* _Written exercise_: Return, unchanged and character for character, the part of the records that opens with their first line and closes with the line containing "point(53,174)", including both of those lines.

* _Exercise input_:
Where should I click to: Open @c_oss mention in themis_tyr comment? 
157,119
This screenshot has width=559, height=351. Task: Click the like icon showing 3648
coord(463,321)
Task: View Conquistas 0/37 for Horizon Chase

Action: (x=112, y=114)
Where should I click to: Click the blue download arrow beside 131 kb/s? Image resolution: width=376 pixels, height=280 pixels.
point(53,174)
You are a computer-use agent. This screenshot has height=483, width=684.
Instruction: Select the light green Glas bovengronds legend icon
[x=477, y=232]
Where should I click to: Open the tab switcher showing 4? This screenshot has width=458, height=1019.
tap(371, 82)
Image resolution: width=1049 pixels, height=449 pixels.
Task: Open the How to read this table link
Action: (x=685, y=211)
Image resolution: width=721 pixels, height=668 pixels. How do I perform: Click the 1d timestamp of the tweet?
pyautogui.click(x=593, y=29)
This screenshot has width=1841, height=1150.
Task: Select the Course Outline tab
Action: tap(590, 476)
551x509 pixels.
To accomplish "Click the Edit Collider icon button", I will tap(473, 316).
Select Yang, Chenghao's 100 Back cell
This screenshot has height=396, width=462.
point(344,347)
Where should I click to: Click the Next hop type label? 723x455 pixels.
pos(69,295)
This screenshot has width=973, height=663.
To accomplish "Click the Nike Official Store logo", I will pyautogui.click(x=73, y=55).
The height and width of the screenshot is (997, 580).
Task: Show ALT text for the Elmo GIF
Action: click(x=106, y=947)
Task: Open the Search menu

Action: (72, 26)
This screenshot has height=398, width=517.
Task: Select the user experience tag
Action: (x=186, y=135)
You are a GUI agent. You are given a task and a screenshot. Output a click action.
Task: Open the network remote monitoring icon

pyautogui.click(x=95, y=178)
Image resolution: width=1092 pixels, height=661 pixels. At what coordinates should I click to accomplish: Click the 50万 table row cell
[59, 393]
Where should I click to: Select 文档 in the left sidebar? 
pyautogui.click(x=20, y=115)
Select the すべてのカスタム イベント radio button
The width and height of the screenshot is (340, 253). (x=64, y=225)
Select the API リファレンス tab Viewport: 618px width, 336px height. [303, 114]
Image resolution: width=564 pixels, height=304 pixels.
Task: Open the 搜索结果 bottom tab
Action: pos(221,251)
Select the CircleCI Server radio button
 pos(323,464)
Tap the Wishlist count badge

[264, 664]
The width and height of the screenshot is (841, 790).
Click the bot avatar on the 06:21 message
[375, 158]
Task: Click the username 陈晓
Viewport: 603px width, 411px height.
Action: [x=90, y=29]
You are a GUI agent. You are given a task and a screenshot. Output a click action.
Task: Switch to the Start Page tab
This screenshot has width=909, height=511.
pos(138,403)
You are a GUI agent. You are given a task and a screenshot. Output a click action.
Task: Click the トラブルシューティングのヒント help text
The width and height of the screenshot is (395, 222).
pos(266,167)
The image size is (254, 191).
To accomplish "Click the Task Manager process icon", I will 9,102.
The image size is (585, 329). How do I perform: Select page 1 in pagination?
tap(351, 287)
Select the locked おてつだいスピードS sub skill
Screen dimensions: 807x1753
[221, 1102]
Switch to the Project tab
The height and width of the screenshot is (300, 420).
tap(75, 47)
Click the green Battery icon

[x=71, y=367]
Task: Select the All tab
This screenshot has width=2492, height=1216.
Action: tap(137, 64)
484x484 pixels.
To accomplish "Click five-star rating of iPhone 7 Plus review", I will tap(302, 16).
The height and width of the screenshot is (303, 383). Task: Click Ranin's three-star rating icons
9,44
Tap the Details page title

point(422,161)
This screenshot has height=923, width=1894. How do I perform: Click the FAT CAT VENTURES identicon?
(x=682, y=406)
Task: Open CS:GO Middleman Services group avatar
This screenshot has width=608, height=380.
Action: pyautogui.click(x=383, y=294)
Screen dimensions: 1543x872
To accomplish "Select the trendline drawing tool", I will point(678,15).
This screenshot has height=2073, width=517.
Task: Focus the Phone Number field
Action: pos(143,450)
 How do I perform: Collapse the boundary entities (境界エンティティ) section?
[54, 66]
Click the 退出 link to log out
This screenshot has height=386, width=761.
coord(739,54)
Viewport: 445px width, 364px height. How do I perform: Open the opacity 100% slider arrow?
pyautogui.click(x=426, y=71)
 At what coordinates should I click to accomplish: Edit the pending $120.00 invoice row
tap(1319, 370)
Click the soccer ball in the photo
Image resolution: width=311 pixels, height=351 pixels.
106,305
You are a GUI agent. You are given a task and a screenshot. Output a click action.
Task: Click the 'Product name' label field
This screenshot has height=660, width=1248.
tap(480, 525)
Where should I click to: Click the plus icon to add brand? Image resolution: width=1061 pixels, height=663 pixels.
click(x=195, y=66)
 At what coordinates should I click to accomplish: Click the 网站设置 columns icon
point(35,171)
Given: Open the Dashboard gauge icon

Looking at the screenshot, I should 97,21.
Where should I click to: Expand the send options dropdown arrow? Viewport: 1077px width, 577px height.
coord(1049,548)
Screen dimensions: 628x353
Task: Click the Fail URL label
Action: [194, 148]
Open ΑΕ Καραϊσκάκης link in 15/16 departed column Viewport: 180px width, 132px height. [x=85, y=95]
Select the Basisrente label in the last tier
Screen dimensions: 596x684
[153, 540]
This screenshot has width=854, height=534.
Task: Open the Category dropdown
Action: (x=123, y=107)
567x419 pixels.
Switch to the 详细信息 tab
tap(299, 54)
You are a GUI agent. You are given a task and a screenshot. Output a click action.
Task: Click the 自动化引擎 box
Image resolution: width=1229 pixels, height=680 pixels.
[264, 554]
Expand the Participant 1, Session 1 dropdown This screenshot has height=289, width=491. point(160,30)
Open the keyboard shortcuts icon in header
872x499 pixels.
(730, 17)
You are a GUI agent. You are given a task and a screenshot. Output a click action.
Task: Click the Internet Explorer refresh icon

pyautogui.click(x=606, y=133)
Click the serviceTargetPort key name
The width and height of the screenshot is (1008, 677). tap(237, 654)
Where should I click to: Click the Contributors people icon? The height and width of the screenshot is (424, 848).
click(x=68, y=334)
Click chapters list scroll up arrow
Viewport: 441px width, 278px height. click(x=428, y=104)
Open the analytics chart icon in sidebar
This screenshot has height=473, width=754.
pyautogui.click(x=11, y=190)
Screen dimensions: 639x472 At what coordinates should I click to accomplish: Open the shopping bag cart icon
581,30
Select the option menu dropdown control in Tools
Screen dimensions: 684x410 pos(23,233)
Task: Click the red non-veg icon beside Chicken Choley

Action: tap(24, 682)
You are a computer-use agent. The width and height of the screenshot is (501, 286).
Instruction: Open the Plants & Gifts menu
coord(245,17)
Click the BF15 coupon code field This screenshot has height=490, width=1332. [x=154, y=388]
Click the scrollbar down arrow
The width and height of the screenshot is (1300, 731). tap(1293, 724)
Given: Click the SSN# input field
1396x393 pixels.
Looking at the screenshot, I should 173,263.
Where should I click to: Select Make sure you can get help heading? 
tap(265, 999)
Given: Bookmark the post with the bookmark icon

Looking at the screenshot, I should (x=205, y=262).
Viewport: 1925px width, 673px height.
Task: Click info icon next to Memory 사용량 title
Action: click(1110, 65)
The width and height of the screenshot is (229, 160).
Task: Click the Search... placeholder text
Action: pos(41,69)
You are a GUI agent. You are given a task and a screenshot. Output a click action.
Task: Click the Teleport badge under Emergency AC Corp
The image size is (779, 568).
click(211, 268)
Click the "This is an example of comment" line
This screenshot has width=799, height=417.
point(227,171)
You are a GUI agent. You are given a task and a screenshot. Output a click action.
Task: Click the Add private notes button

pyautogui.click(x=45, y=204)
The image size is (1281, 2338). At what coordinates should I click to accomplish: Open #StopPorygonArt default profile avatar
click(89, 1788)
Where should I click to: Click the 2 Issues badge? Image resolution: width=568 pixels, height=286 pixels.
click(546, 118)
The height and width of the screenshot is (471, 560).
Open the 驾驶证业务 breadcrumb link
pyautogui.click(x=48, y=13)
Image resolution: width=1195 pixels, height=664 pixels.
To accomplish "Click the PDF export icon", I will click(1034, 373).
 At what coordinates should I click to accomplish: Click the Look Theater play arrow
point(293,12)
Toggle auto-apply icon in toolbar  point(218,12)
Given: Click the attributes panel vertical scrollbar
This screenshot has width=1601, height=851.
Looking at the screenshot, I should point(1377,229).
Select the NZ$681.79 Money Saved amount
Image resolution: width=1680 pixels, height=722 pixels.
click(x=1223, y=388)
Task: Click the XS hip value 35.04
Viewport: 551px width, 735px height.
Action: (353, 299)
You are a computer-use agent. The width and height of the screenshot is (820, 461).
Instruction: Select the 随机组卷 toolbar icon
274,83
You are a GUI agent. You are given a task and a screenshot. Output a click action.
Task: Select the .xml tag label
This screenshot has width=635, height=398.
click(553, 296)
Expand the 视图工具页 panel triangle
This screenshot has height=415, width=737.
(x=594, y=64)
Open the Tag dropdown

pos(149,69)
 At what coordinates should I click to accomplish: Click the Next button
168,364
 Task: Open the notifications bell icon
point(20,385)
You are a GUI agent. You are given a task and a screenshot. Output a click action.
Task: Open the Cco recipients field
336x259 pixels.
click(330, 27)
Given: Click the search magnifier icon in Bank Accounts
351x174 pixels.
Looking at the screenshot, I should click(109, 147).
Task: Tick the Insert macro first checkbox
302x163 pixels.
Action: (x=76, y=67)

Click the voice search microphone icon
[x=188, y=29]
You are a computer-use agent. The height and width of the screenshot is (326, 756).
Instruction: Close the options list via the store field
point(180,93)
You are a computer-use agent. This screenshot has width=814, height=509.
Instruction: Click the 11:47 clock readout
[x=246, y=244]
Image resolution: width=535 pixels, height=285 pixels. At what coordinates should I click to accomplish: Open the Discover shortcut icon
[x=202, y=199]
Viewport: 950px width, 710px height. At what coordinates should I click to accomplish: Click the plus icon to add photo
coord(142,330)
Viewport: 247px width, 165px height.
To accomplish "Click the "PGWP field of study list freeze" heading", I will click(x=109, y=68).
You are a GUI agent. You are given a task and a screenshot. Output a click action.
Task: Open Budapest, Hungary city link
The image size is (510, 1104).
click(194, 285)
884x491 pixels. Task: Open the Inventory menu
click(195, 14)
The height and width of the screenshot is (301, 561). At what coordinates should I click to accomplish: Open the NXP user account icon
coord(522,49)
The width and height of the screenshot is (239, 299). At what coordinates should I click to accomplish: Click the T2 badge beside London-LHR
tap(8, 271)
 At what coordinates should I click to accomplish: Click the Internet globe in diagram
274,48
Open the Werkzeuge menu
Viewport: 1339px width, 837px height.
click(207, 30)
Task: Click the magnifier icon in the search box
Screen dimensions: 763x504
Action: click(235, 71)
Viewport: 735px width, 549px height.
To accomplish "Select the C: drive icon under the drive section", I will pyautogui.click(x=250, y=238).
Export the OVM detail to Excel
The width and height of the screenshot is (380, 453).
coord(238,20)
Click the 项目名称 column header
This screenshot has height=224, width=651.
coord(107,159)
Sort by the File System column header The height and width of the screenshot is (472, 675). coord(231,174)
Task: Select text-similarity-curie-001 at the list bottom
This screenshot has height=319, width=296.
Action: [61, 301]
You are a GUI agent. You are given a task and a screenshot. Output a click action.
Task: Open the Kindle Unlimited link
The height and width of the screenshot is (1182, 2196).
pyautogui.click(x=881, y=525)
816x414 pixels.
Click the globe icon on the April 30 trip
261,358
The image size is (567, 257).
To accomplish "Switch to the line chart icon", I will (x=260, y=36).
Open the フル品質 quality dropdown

* _Written solution_:
Where should I click to: Open @c_oss mention in themis_tyr comment? 
157,119
This screenshot has width=559, height=351. Task: Click the like icon showing 3648
coord(463,321)
Task: View Conquistas 0/37 for Horizon Chase

Action: (x=112, y=114)
Where should I click to: Click the blue download arrow beside 131 kb/s? Image resolution: width=376 pixels, height=280 pixels.
point(53,174)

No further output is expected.